You really can’t go wrong with owning the entire world. You could do anything you wanted, like going to the head of all the lines of Disneyland(tm). Because you possess nuclear weapons and stuff.
2. Martinique
Martinique’s flag is by far the coolest of the blue-and-whites. It has four whites snakes on it, each enclosed in a pool of blue water. These are your body guards. People will never give you any guff, when they know can you release your snakes at the snap of a finger. And wouldn’t you like to live in a guff-free world.
3. Micronesia
Micronesia’s is wonderful in its simplicity. The four stars stand for its four big islands. The blue background represents the Pacific Ocean that connects that or my blueberries. The four stars also invoke the image of a baseball diamond. If you crave simplicity, island paradises, blue oceans lapping at your beach, and blueberries, then this is the country for you.
4. Honduras
Honduras went for the ever popular three horizontal bar theme. A country that makes a safe choice for its flag will be a safe nation to rule. The two blue bars represent the equals sign. Honduras chose the equals sign because they hold everyone to be equal and because the country is simply mathematics mad. The five stars refer to the answer to word problem 14.
5. Finland
Finland plonked down for the blue cross on a white background. The cross refers to the land’s christian heritage. All other Scandanavian countries did the same. Finland picked last, that’s why it picked blue. The white background represents the snow that covers much of the country much of the time.
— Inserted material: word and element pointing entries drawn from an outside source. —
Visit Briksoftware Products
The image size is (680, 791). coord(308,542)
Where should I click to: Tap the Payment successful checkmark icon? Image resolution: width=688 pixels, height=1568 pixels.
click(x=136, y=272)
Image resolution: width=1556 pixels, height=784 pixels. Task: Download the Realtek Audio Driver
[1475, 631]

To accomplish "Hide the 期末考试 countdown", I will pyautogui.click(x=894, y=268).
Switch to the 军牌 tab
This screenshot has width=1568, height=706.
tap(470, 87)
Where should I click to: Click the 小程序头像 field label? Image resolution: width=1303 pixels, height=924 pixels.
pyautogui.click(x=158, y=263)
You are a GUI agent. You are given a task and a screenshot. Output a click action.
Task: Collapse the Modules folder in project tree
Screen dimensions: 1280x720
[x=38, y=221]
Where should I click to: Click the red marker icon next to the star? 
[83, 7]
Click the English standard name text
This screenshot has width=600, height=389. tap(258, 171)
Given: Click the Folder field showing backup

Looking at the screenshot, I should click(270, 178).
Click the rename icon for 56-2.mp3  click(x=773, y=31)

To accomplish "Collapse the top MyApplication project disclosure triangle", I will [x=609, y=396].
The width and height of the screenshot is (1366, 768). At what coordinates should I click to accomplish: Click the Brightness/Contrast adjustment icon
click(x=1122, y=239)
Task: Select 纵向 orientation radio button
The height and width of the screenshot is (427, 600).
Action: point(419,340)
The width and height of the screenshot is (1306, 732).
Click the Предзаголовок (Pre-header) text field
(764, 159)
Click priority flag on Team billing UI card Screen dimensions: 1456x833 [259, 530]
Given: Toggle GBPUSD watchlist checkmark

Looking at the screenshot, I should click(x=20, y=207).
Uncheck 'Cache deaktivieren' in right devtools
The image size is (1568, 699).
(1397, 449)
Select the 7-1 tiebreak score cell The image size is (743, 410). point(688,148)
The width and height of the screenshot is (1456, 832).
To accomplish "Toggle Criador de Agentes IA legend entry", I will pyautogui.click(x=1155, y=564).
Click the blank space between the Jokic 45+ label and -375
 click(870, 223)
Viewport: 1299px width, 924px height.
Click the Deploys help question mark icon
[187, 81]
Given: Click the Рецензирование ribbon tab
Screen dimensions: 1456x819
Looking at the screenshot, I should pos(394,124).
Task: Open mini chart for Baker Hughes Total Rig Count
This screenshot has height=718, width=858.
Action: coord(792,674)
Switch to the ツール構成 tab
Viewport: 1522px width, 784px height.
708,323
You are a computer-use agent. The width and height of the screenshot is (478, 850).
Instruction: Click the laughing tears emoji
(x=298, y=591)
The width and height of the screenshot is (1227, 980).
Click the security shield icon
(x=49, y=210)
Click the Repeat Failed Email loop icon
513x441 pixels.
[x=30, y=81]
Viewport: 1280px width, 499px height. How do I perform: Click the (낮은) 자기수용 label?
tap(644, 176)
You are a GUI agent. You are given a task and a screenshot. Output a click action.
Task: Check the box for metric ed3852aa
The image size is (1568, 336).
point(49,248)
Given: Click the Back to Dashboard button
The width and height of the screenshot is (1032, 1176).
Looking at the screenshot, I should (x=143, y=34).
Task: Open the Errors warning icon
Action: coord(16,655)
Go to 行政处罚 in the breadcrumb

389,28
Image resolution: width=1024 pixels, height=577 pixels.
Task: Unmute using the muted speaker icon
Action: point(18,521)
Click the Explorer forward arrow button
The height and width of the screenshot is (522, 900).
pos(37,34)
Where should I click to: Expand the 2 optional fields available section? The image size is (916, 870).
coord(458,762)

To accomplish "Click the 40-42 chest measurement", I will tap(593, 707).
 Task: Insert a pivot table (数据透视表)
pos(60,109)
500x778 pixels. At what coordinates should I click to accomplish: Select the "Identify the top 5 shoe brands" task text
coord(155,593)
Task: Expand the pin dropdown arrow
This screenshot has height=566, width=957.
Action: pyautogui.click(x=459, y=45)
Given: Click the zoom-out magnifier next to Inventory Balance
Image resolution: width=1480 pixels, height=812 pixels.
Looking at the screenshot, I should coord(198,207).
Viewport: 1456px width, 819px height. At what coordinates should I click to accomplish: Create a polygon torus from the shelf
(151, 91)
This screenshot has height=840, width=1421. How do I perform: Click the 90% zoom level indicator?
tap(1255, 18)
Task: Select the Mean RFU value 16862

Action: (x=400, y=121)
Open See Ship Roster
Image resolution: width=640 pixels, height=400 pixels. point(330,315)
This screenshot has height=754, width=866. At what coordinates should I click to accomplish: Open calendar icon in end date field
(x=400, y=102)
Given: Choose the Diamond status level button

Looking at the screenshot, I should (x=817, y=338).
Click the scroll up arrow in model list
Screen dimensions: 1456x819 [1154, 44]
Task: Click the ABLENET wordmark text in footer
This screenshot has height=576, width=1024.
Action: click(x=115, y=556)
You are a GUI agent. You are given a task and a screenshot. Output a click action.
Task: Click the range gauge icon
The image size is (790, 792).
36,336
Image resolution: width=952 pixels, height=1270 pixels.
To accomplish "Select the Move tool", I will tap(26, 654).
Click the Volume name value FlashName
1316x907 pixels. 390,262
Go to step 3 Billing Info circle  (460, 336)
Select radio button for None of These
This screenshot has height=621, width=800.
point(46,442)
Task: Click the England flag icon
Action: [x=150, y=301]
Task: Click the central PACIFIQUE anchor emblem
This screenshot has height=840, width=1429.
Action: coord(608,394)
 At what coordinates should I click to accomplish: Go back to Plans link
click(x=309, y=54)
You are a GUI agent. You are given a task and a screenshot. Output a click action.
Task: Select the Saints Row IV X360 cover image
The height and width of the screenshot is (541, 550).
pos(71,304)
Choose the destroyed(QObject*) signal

The intersecting blue bars also refer to road intersections. Finland is justly proud of its intersections. If you desire to drive your car in the snow, then, by all means, rule Finland.
6. Shetland
Look at the above flag for Finland. Shetland’s flag is the photo negative of Finland. Culinary flagologists tell us the Shetlanders have to do everything the exact opposite of the Finnish. And vice versa. Except for blueberries, the people of both nations love blueberries. Hence the use of blue in their flags
7. Israel
The star in the middle is the Star of David, a Jewish symbol since the Middle Ages. The two blue horizontal stripes on a white background derive from the traditional Jewish prayer shawl. The color blue represents blueberries and the small blue tassels that male Jews should carry.
8. Greece
Greece’s flag combines the three most popular flag ingredients: the cross, bars, and a love of blueberries. It has it all.
9. Somalia
The theme of Somalia is simplicity, simplicity, simplicity. One white star to represent a white star and a blue background to represent the ocean and blueberries.
Now you know the world’s blue flags. Maybe someday you’ll visit the nations their represent.